[Stored items]
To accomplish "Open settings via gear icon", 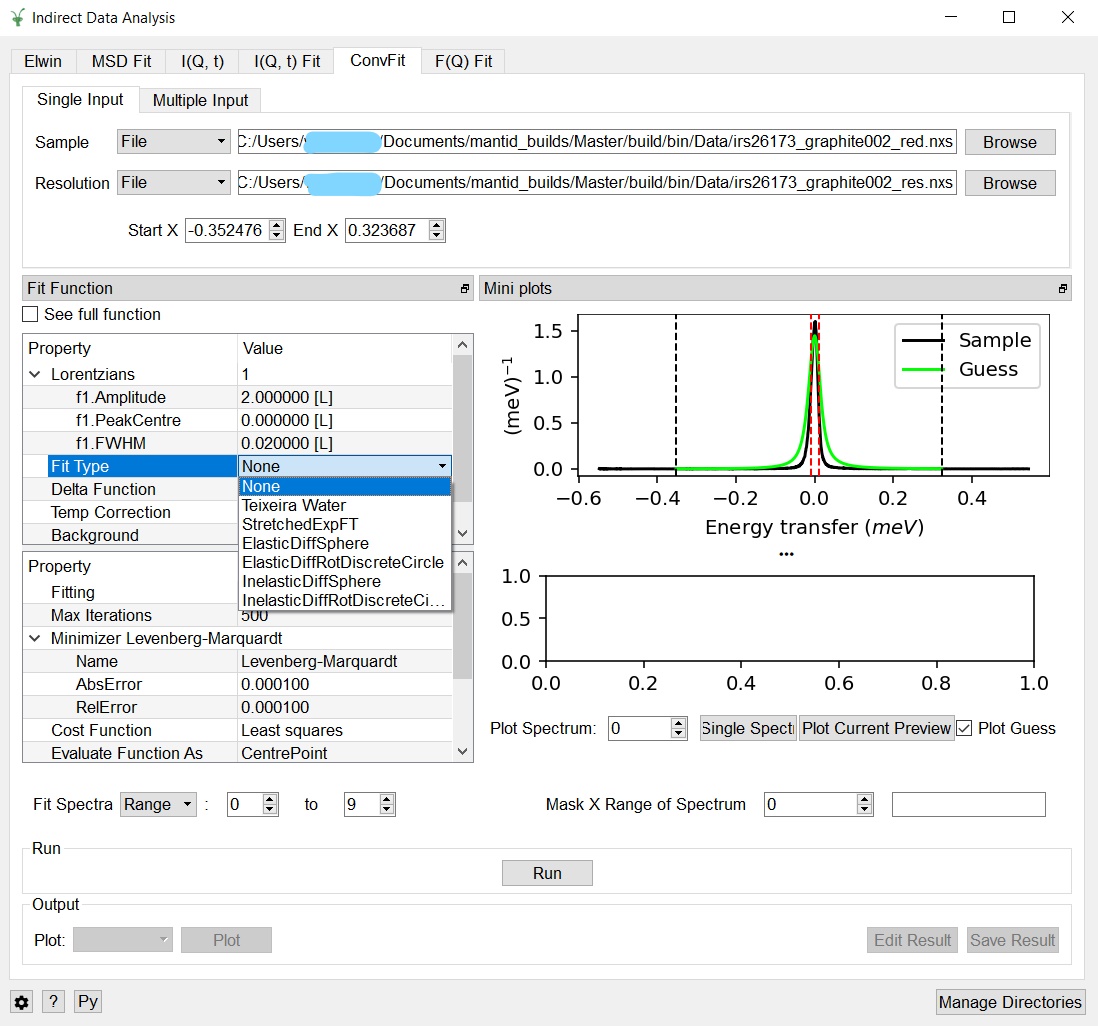I will 21,1002.

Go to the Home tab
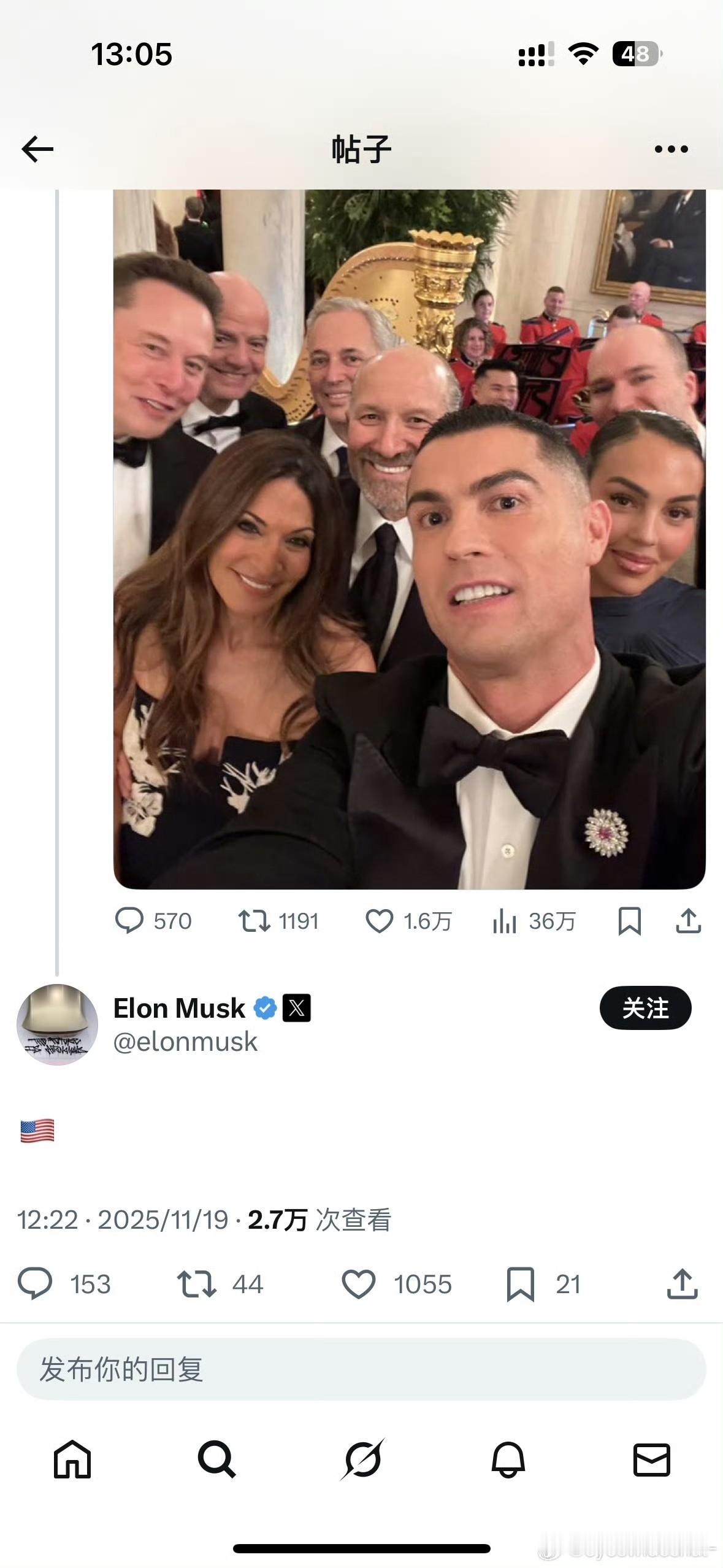[x=72, y=1459]
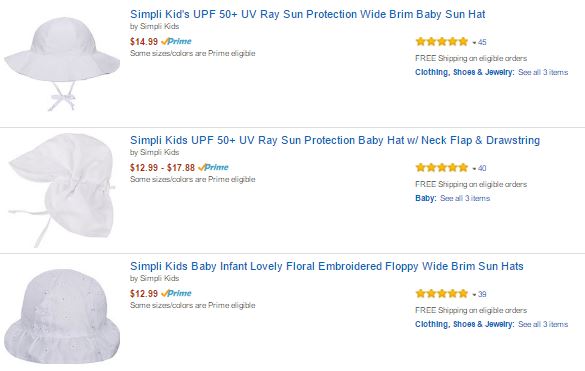
Task: Click the Prime logo beside $12.99 - $17.88
Action: tap(213, 168)
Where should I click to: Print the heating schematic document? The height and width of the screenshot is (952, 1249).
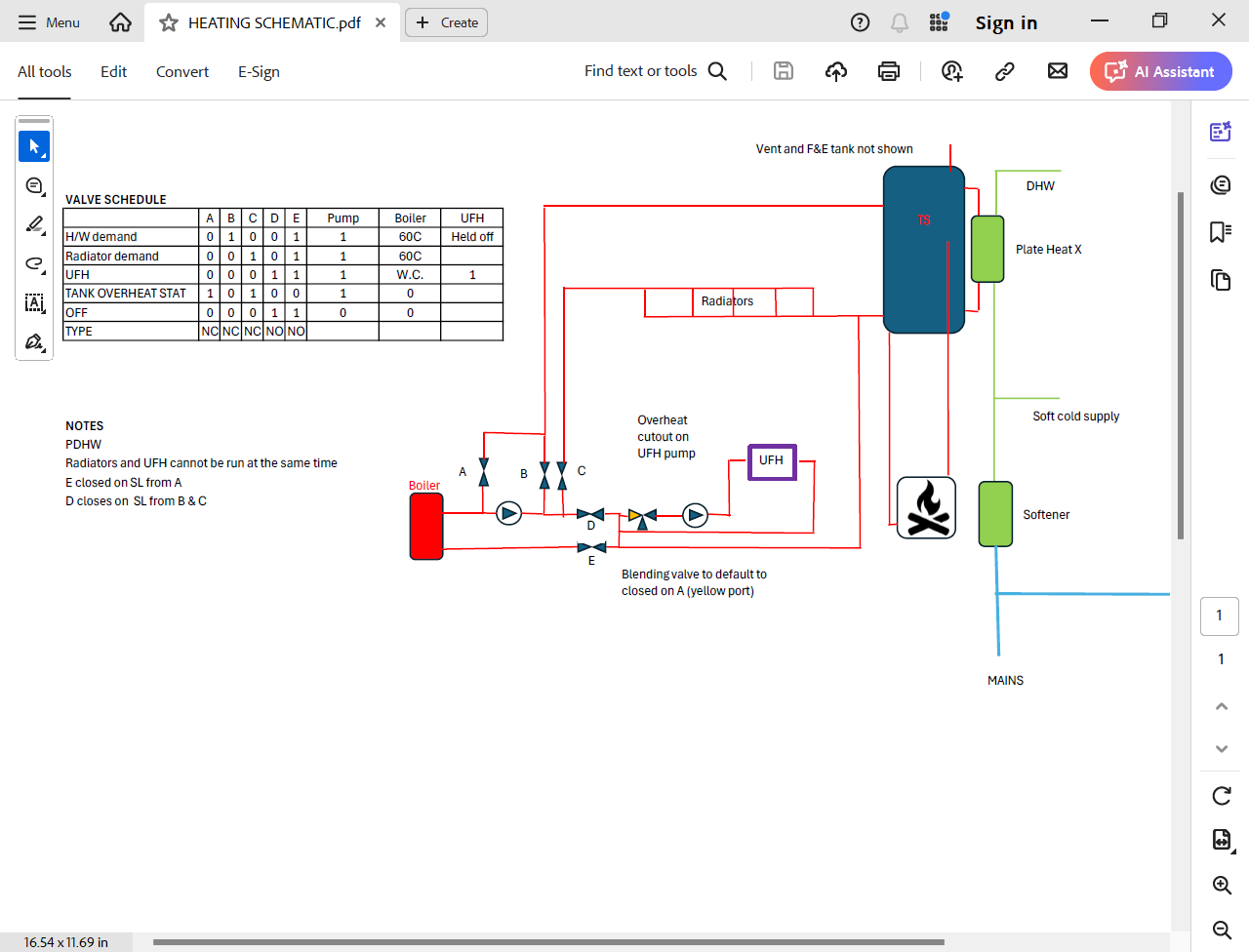[x=888, y=71]
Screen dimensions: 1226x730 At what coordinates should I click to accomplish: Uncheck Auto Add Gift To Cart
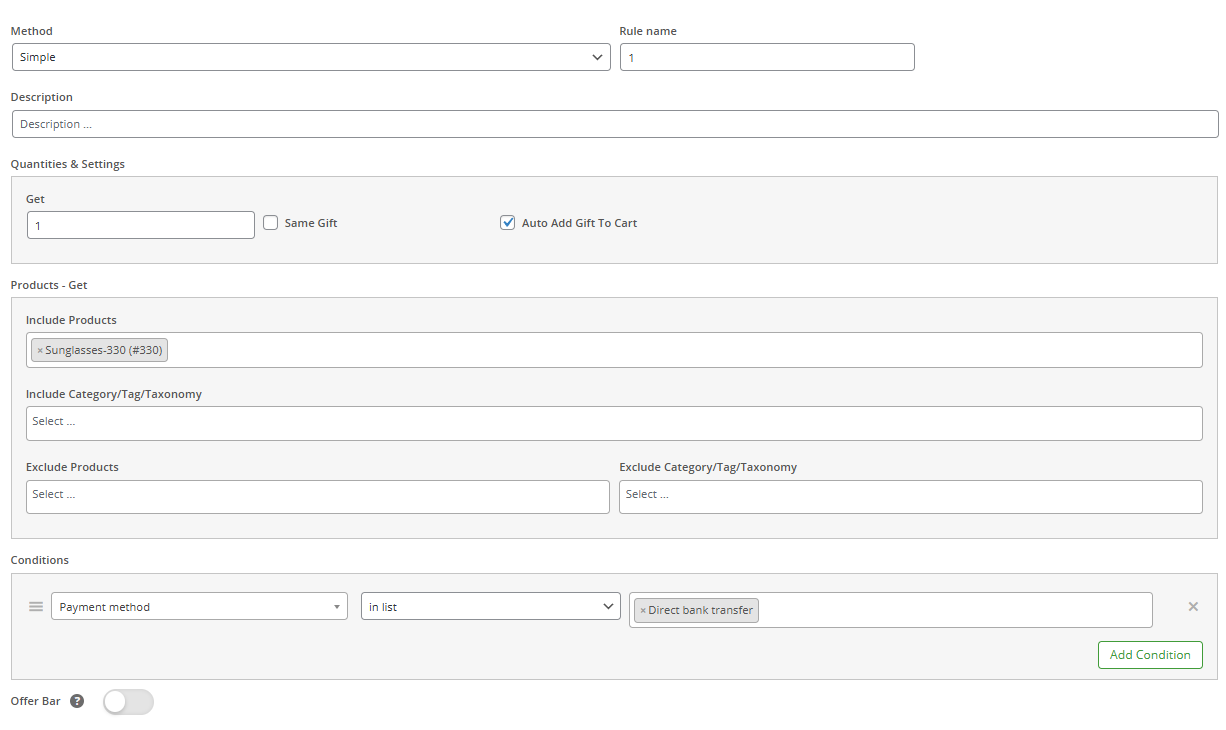point(508,223)
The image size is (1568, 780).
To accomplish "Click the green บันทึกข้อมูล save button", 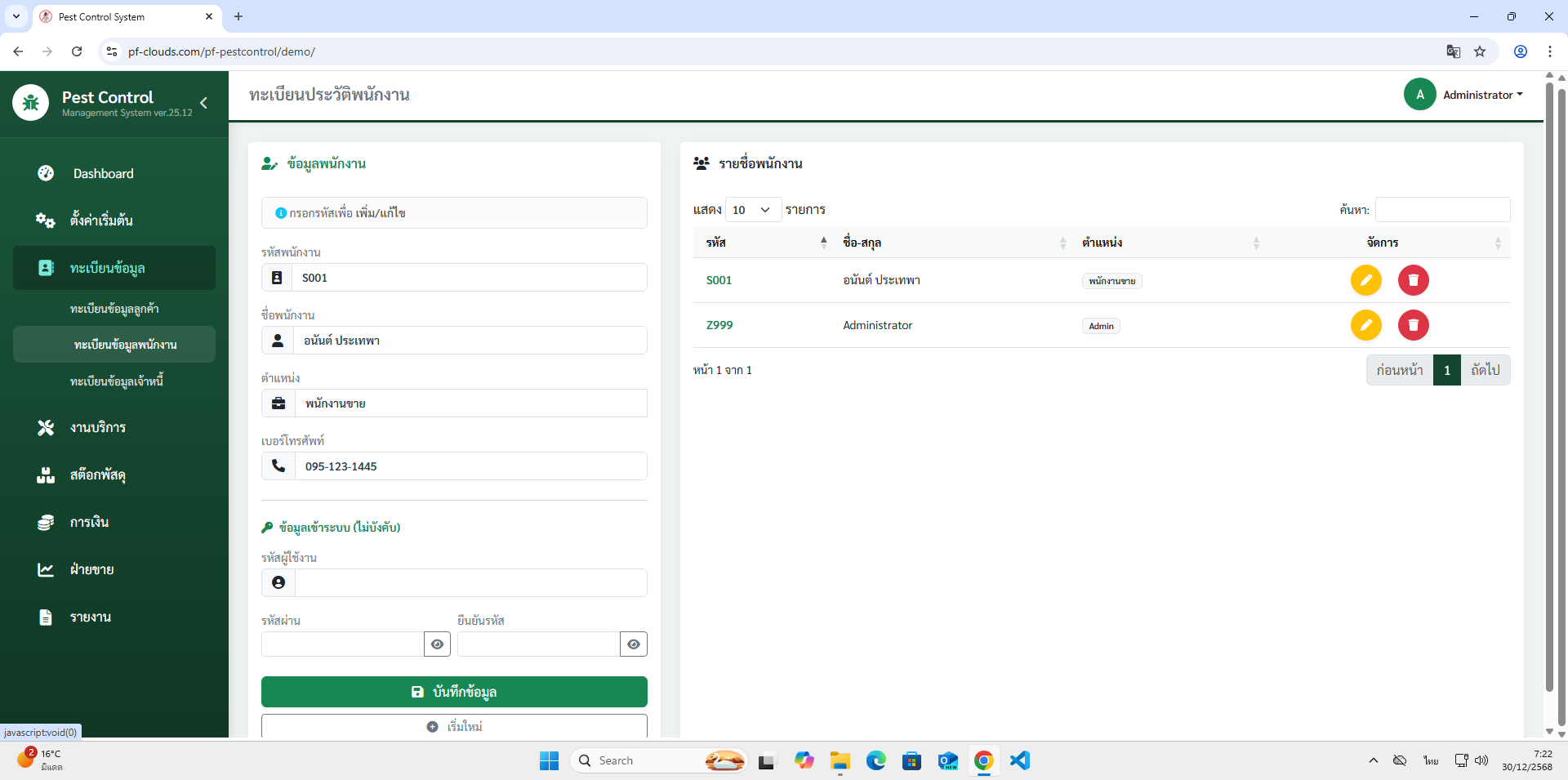I will 454,692.
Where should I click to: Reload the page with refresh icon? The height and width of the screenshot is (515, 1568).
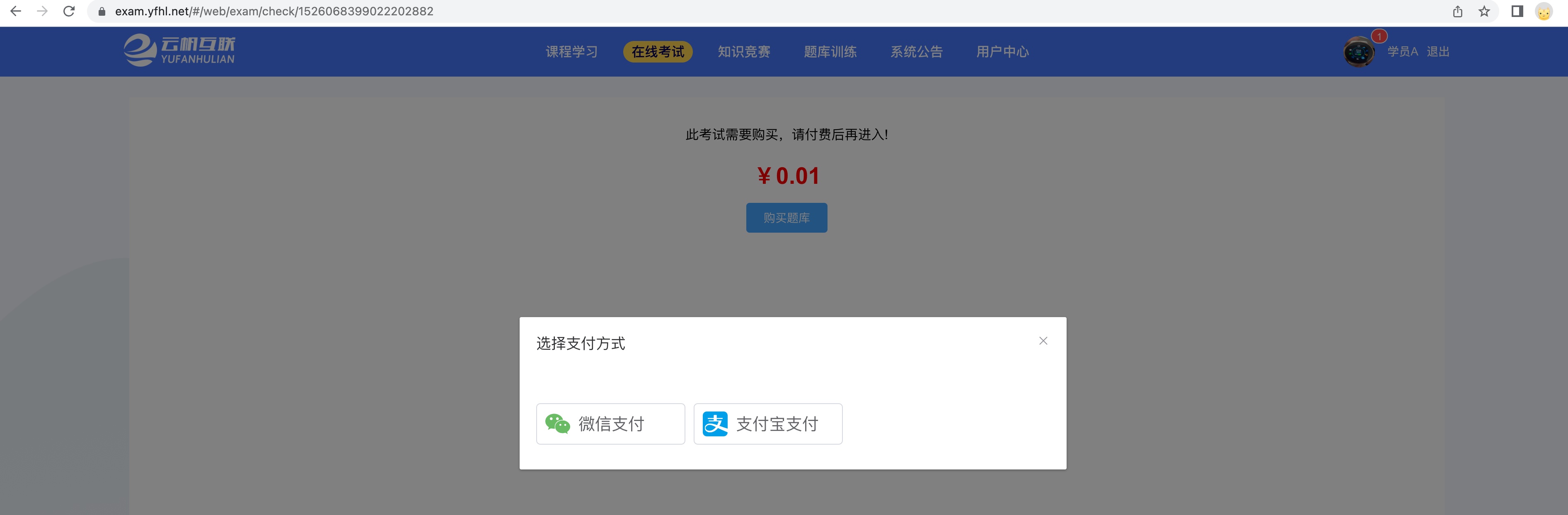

### Task objective
Could you write out exactly the lines of the data above that run from the one holding "Go to the Home tab" to the one holding "The image size is (1568, 780).", with both ends in and all pictures out?

### Written response
Go to the Home tab
[x=72, y=1459]
Task: Click the Prime logo beside $12.99 - $17.88
Action: tap(213, 168)
Where should I click to: Print the heating schematic document? The height and width of the screenshot is (952, 1249).
[x=888, y=71]
Screen dimensions: 1226x730 At what coordinates should I click to accomplish: Uncheck Auto Add Gift To Cart
point(508,223)
The image size is (1568, 780).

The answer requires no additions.